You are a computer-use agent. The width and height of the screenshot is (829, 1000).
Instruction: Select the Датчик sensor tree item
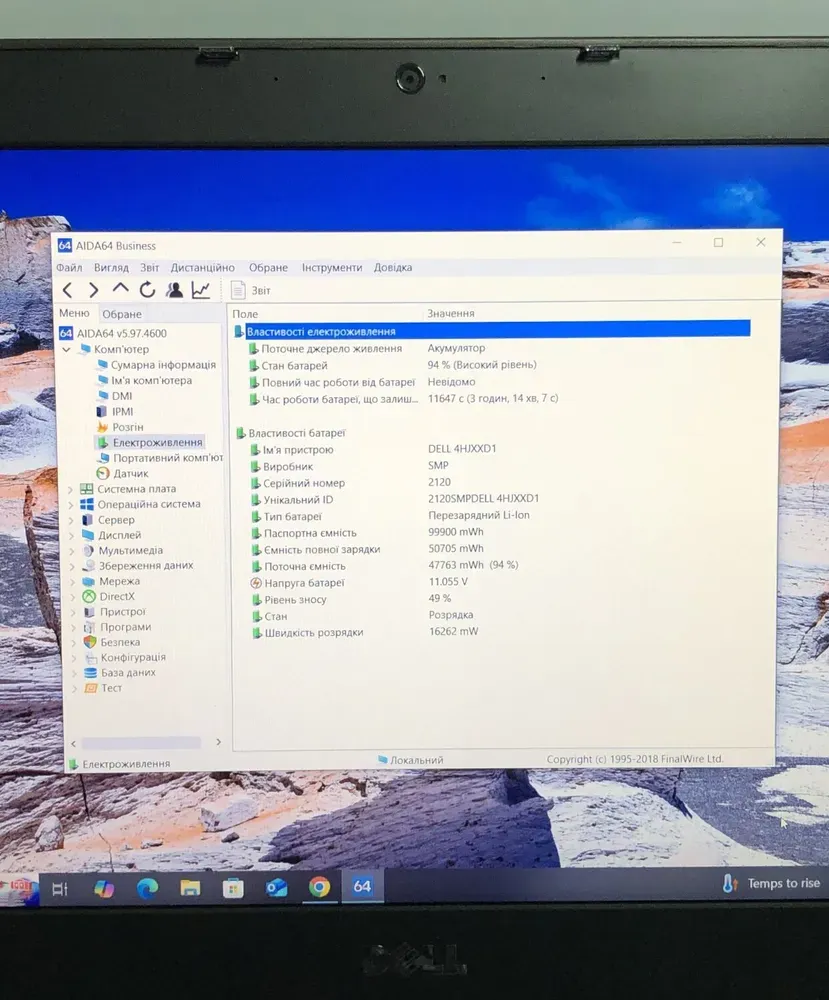click(x=130, y=473)
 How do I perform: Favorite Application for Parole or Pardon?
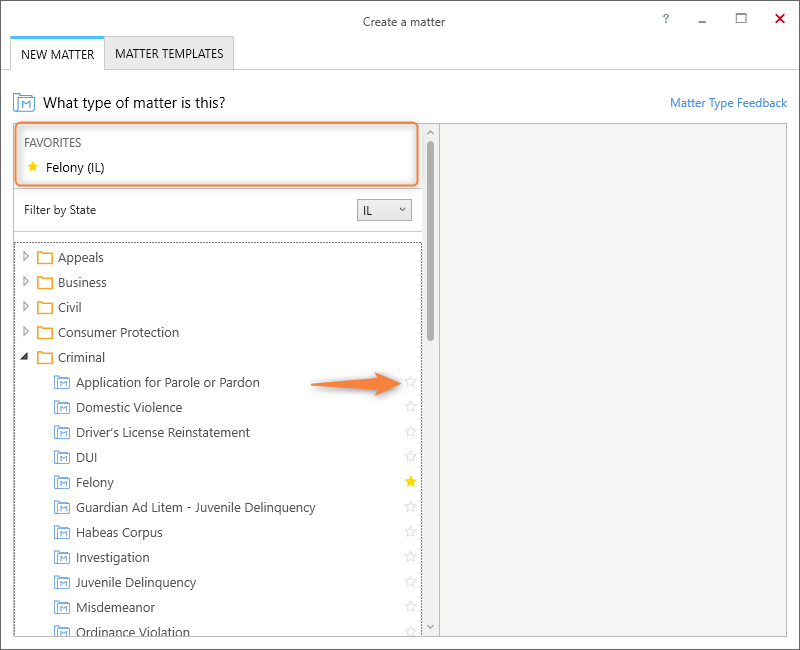coord(410,382)
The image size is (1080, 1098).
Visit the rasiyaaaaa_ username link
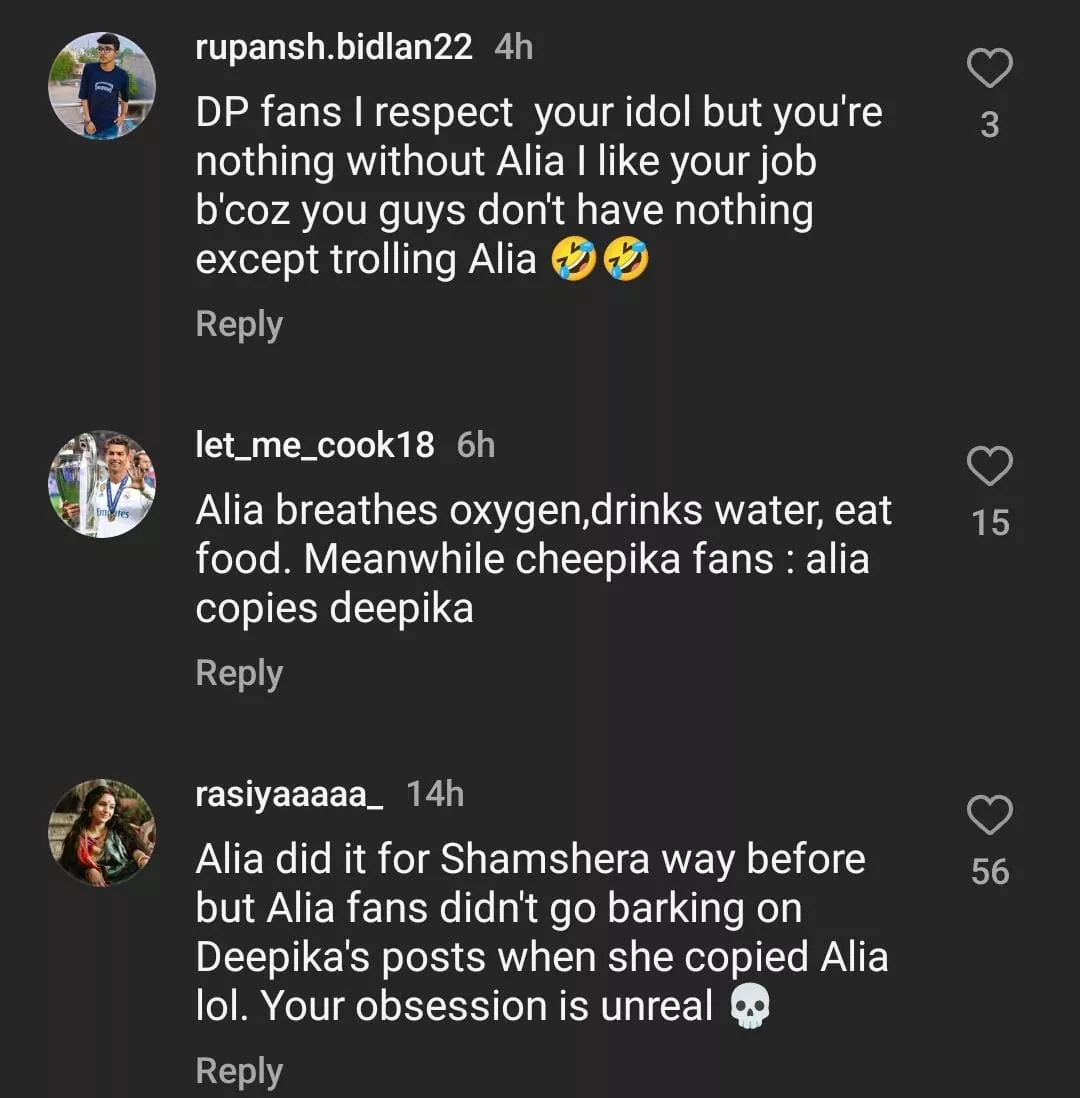click(290, 794)
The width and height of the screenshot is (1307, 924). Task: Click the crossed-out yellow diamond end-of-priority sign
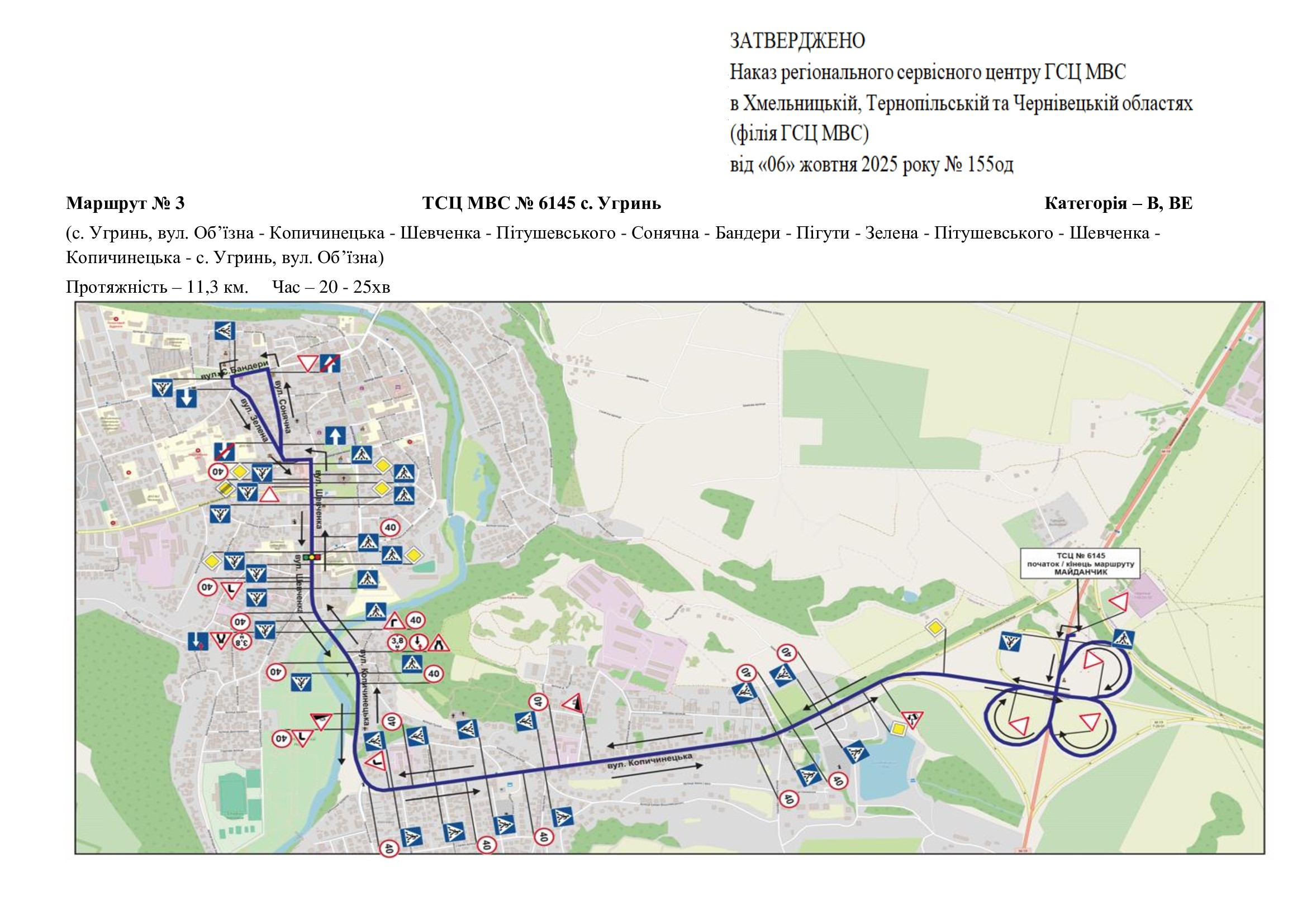click(x=226, y=488)
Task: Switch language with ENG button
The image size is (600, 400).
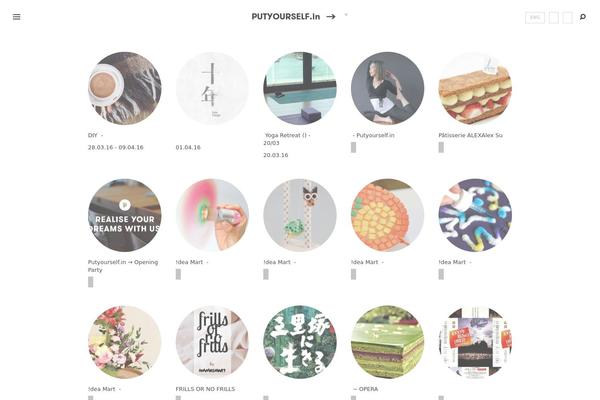Action: [x=535, y=18]

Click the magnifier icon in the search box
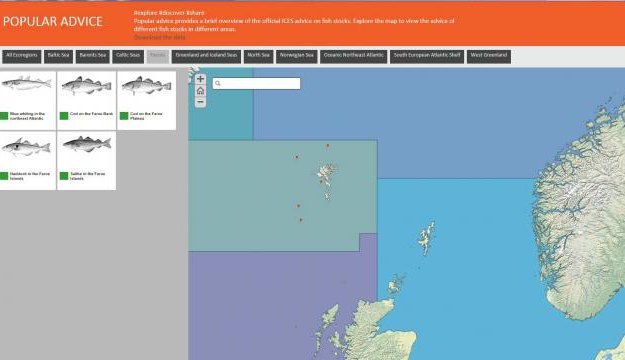pyautogui.click(x=218, y=83)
++++
**EXERCISE BRIEF**
Reproduce every line of the entries above word for word, leaving out the pictures.

**ANSWER FOR THIS EXERCISE**
You are a computer-use agent. The width and height of the screenshot is (829, 1000).
Instruction: Select the Датчик sensor tree item
click(x=130, y=473)
 How do I perform: Favorite Application for Parole or Pardon?
coord(410,382)
The image size is (1080, 1098).
Visit the rasiyaaaaa_ username link
click(290, 794)
The width and height of the screenshot is (1307, 924). Task: Click the crossed-out yellow diamond end-of-priority sign
click(x=226, y=488)
Task: Switch language with ENG button
The image size is (600, 400).
Action: [x=535, y=18]

Click the magnifier icon in the search box
pyautogui.click(x=218, y=83)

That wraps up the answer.